President Obama’s time in office may be coming to an end, but his efforts are nowhere near over. Case in point? The new rule, issued by the Department of Health and Human Services, that calls to permanently protect Planned Parenthood funding. (Cue celebratory matcha babka in the name of women’s health!)

The proposed rule would be a significant aid to the millions of low-income women across the US who depend on Planned Parenthood’s clinics for basic health care, like breast and cervical cancer screening, testing for HIV and STDs—like the ever-so-common HPV—and birth control.

But it can’t be enacted without your help: Right now the public can comment on the new rule (submit yours here by October 7!), and the Department of Health and Human Services will review them before deciding whether it moves forward or not.

So what is being proposed?

The new regulation has to do with the federal Title X Family Planning Program, which provides funding for health care that roughly 4 million American women depend on.

“Women in nearly half the states in this country have faced political attacks on cancer screenings, birth control, and other basic care.”

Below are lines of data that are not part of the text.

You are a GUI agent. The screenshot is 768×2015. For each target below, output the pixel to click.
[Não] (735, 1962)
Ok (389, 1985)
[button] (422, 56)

Like all federal programs, Title X is barred from paying for abortions. But some state and local governments are cutting Title X funding to clinics that offer up women’s health-related services if they also perform abortions on site. The new federal rule would stop this, and ensure that the women’s health funding (including pregnancy counseling and maternal health programs) will not be held up in an abortion fight—and that women in all states have access to the care they need.

“Women in nearly half the states in this country have faced political attacks on cancer screenings, birth control, and other basic care,” Cecile Richards, president of Planned Parenthood Federation of America, said in a statement. “This rule makes it clear that politicians cannot ignore the law as they pursue their agenda to stop women from getting the care they need.” Praise.

planned parenthood
Photo: Lorie Shaull/Flickr

The consequences of defunding Planned Parenthood

Why is it so essential for women to protect the funding of Planned Parenthood? Well, here’s how not having access to the clinic can affect women’s health: Maternal mortality rates have doubled in Texas since the state began shutting down clinics in 2011.

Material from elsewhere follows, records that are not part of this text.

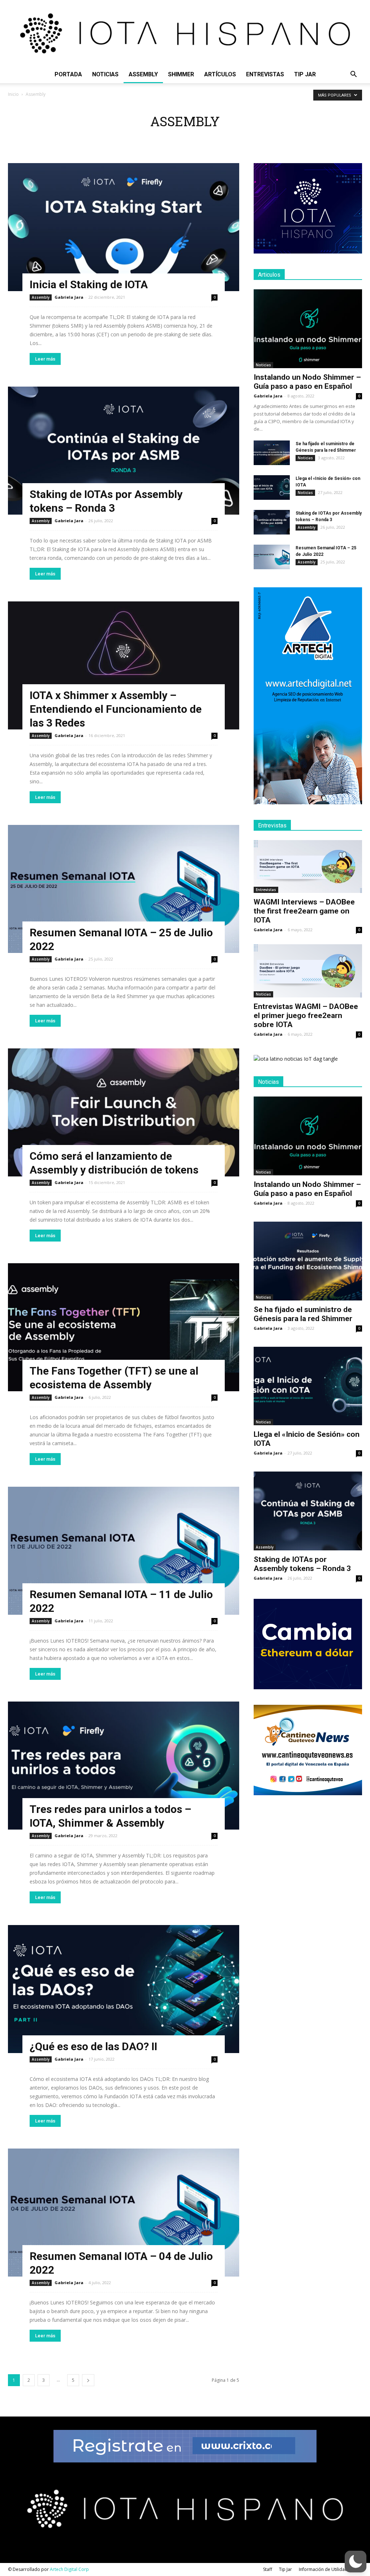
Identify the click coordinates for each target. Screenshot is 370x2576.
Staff (267, 2569)
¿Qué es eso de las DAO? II (93, 2046)
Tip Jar (305, 74)
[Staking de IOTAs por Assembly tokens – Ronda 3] (123, 451)
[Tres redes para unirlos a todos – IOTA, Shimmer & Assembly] (123, 1766)
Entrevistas (265, 74)
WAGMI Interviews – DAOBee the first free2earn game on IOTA (304, 911)
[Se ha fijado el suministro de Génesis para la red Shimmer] (272, 452)
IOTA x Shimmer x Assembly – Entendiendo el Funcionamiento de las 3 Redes (116, 709)
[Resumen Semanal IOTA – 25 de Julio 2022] (123, 889)
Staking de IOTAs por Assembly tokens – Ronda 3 (302, 1564)
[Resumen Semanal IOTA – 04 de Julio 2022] (123, 2213)
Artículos (220, 74)
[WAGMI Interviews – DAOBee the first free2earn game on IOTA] (308, 866)
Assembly (143, 74)
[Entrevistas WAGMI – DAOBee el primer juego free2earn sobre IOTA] (308, 970)
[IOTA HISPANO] (185, 33)
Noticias (105, 74)
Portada (68, 74)
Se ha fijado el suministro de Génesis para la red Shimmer (303, 1314)
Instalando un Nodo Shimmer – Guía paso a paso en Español (307, 382)
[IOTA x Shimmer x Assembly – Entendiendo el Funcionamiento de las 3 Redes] (123, 665)
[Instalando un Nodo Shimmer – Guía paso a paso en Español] (308, 328)
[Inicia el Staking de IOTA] (123, 227)
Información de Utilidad (323, 2569)
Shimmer (181, 74)
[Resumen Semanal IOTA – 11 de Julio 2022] (123, 1551)
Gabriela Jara (69, 297)
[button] (353, 75)
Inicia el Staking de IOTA (89, 284)
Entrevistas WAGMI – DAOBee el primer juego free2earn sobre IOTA (306, 1015)
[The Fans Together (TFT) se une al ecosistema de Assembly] (123, 1327)
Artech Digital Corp (69, 2569)
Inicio (13, 94)
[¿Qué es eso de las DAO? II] (123, 1989)
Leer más (45, 359)
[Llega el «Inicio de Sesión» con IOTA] (272, 487)
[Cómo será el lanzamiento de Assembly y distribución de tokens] (123, 1112)
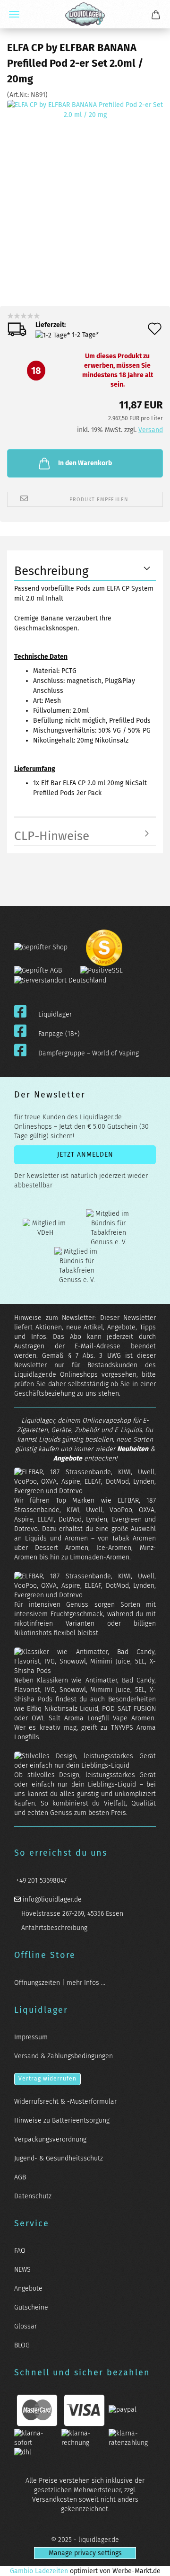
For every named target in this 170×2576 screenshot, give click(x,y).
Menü (14, 14)
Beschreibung (51, 571)
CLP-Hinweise (51, 836)
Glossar (25, 2326)
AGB (20, 2177)
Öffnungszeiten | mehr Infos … (59, 1983)
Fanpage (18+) (59, 1034)
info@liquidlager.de (51, 1899)
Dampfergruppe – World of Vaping (88, 1053)
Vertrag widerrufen (47, 2078)
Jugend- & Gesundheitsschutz (58, 2158)
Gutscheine (31, 2307)
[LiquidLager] (84, 14)
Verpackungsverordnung (50, 2139)
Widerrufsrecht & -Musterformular (65, 2102)
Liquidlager (55, 1014)
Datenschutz (32, 2196)
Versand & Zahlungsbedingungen (63, 2056)
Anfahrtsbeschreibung (53, 1928)
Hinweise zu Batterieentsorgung (62, 2120)
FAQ (20, 2251)
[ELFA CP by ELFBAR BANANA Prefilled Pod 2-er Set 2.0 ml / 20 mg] (85, 178)
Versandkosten (54, 2500)
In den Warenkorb (85, 463)
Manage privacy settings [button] (85, 2553)
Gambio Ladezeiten (39, 2571)
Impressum (31, 2037)
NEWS (22, 2270)
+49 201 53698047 (40, 1881)
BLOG (22, 2345)
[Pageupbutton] (151, 2563)
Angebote (67, 1458)
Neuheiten (132, 1449)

The US already has the second highest maternal mortality ratio (deaths per 100,000 live births) among Organization for Economic Cooperation and Development nations—plus, we’re the only country whose ratio is getting worse. Not a good look.

“This rule makes it clear that politicians cannot ignore the law as they pursue their agenda to stop women from getting the care they need.”

The defunding in Texas also resulted in a 35 percent decline in usage of effective methods of birth control among low-income women, and a 27 percent increase in births among women who had previously relied upon programs like Planned Parenthood for contraceptive injections, according to a recent study by the New England Journal of Medicine.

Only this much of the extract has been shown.